_Prompt_: For every line in the records below that holds "computer", make a copy.

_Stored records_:

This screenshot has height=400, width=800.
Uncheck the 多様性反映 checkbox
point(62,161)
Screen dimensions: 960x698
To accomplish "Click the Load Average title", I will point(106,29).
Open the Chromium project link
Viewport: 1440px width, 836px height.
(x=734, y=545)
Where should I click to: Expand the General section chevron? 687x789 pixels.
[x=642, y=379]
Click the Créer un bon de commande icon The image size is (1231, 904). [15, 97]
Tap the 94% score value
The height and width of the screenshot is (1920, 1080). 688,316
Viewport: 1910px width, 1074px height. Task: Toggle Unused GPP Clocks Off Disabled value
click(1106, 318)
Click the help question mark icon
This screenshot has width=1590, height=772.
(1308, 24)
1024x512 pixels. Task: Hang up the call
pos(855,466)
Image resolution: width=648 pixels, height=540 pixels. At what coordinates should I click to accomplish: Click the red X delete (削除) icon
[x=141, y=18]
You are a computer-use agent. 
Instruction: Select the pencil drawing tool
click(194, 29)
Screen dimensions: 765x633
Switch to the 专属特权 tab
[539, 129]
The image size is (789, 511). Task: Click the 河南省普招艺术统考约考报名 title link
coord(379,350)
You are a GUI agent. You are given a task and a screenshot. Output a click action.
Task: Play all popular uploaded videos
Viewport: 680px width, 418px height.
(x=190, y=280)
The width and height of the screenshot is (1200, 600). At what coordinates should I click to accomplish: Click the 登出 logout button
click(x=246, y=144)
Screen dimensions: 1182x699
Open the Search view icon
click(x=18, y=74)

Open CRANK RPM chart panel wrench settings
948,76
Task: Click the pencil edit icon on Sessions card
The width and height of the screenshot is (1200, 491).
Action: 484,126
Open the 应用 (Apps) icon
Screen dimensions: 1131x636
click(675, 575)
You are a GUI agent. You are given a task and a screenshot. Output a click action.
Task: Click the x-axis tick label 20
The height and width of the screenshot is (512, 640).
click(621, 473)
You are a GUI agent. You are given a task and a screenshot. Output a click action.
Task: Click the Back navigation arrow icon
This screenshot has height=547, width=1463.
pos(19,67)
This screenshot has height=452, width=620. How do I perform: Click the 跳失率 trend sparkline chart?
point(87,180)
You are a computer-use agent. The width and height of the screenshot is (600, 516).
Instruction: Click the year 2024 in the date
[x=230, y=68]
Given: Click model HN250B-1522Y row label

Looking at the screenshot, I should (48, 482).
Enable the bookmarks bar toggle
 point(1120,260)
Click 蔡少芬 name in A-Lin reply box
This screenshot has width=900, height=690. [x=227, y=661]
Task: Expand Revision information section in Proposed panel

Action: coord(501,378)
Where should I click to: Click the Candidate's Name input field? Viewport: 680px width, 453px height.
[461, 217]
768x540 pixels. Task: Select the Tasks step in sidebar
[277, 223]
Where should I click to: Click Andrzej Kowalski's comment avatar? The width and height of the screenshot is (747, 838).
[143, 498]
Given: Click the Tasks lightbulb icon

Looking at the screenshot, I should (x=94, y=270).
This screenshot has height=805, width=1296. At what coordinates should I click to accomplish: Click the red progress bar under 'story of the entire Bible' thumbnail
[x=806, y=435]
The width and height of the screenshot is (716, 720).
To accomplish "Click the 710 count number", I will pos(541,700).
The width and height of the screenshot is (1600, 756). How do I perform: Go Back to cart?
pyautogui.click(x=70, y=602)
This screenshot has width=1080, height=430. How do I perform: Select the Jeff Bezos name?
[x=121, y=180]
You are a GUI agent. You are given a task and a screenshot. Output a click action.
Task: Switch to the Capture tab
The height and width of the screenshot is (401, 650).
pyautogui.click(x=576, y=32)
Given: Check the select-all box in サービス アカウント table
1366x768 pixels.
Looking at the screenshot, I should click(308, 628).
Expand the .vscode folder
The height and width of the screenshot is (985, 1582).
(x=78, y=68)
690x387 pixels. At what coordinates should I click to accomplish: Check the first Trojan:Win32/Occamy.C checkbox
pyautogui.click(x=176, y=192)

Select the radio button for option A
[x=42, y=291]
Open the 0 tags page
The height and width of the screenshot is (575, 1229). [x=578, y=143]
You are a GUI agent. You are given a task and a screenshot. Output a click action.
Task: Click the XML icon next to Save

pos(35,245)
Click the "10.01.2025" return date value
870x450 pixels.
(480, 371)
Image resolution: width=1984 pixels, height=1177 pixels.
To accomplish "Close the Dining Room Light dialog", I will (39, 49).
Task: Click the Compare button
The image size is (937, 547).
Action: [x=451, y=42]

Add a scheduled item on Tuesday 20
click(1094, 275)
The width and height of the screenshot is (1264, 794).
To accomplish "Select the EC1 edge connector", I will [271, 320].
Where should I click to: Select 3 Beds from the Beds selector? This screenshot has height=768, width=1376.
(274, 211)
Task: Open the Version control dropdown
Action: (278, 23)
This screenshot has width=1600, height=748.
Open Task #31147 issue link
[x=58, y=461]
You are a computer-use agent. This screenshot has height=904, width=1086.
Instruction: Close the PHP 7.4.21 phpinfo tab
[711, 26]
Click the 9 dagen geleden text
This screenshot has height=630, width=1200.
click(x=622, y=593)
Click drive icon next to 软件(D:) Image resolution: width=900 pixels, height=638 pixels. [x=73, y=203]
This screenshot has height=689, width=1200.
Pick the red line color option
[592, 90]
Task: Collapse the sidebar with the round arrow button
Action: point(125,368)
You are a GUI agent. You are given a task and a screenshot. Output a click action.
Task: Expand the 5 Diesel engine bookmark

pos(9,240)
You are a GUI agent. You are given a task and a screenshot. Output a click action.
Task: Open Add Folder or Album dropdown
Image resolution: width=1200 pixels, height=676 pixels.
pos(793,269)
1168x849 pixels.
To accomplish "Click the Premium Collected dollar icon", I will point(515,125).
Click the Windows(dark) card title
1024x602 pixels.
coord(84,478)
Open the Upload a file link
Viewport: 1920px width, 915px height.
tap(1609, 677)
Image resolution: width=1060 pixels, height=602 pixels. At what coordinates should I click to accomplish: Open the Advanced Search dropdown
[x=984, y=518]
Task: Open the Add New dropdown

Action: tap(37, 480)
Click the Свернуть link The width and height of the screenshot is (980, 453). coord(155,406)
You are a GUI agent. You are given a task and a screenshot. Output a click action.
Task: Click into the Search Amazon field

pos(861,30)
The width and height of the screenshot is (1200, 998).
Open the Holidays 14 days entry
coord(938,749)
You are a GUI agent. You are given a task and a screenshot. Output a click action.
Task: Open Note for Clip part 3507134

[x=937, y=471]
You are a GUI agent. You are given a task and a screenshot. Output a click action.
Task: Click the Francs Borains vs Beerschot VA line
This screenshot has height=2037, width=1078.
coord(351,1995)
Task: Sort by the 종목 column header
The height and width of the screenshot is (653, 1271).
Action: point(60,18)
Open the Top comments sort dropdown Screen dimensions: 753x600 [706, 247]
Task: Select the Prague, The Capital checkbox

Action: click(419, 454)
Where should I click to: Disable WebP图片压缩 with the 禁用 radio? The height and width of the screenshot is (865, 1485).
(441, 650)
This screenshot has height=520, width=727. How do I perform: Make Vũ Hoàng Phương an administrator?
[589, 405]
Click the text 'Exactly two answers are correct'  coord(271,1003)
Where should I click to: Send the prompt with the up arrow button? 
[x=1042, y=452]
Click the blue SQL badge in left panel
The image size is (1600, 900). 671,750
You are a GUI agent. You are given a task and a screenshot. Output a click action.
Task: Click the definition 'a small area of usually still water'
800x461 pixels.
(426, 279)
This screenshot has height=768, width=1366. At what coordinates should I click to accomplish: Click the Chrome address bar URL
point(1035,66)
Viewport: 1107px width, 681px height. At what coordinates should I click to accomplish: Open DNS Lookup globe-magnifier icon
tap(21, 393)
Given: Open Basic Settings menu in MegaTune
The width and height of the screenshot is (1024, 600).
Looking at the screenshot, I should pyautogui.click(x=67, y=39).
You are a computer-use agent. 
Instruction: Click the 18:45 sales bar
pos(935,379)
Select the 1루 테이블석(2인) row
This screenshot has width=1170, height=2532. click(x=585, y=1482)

_Reply_:
You are a computer-use agent. 
You are a computer-use agent. The width and height of the screenshot is (600, 516).
You are a computer-use agent. This screenshot has height=904, width=1086.
You are a computer-use agent. 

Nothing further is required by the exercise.